• WORK TO DO
Reproduce the following material verbatim, from the line containing "Show Applications grid button" up to and including the line containing "Looking at the screenshot, I should point(120,198).".

• SOURCE DATA
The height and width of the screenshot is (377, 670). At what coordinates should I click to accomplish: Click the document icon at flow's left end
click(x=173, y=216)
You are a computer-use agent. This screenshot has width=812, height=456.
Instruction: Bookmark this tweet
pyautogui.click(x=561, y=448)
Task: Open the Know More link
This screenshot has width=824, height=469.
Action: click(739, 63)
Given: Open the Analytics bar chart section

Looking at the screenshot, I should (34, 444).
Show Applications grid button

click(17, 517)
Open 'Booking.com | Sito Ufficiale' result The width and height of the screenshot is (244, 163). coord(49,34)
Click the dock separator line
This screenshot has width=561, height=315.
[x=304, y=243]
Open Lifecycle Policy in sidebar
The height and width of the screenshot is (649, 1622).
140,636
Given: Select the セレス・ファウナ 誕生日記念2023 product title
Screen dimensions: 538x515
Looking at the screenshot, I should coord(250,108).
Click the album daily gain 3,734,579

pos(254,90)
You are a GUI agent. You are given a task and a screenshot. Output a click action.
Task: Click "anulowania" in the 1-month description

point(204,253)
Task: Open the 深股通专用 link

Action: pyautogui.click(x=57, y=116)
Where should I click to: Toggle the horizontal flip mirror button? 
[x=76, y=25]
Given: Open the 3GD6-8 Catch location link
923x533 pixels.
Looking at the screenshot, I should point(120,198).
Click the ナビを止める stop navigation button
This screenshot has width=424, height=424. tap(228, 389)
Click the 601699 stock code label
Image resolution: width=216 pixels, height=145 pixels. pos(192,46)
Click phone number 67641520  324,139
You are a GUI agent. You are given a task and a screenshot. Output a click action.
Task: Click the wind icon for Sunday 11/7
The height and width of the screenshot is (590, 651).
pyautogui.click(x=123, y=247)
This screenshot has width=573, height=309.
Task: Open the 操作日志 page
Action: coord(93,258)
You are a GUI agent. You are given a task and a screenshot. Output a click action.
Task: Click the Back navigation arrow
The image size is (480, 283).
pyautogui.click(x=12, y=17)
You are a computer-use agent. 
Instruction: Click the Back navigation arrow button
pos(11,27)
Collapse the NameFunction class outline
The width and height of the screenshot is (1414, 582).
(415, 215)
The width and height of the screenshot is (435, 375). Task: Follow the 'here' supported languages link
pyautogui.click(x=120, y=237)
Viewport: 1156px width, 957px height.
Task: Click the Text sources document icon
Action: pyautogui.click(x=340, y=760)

• OUTPUT FOR THIS EXERCISE
Show Applications grid button

click(17, 517)
Open 'Booking.com | Sito Ufficiale' result The width and height of the screenshot is (244, 163). coord(49,34)
Click the dock separator line
This screenshot has width=561, height=315.
[x=304, y=243]
Open Lifecycle Policy in sidebar
The height and width of the screenshot is (649, 1622).
140,636
Given: Select the セレス・ファウナ 誕生日記念2023 product title
Screen dimensions: 538x515
Looking at the screenshot, I should coord(250,108).
Click the album daily gain 3,734,579

pos(254,90)
You are a GUI agent. You are given a task and a screenshot. Output a click action.
Task: Click "anulowania" in the 1-month description

point(204,253)
Task: Open the 深股通专用 link

Action: pyautogui.click(x=57, y=116)
Where should I click to: Toggle the horizontal flip mirror button? 
[x=76, y=25]
Given: Open the 3GD6-8 Catch location link
923x533 pixels.
Looking at the screenshot, I should point(120,198).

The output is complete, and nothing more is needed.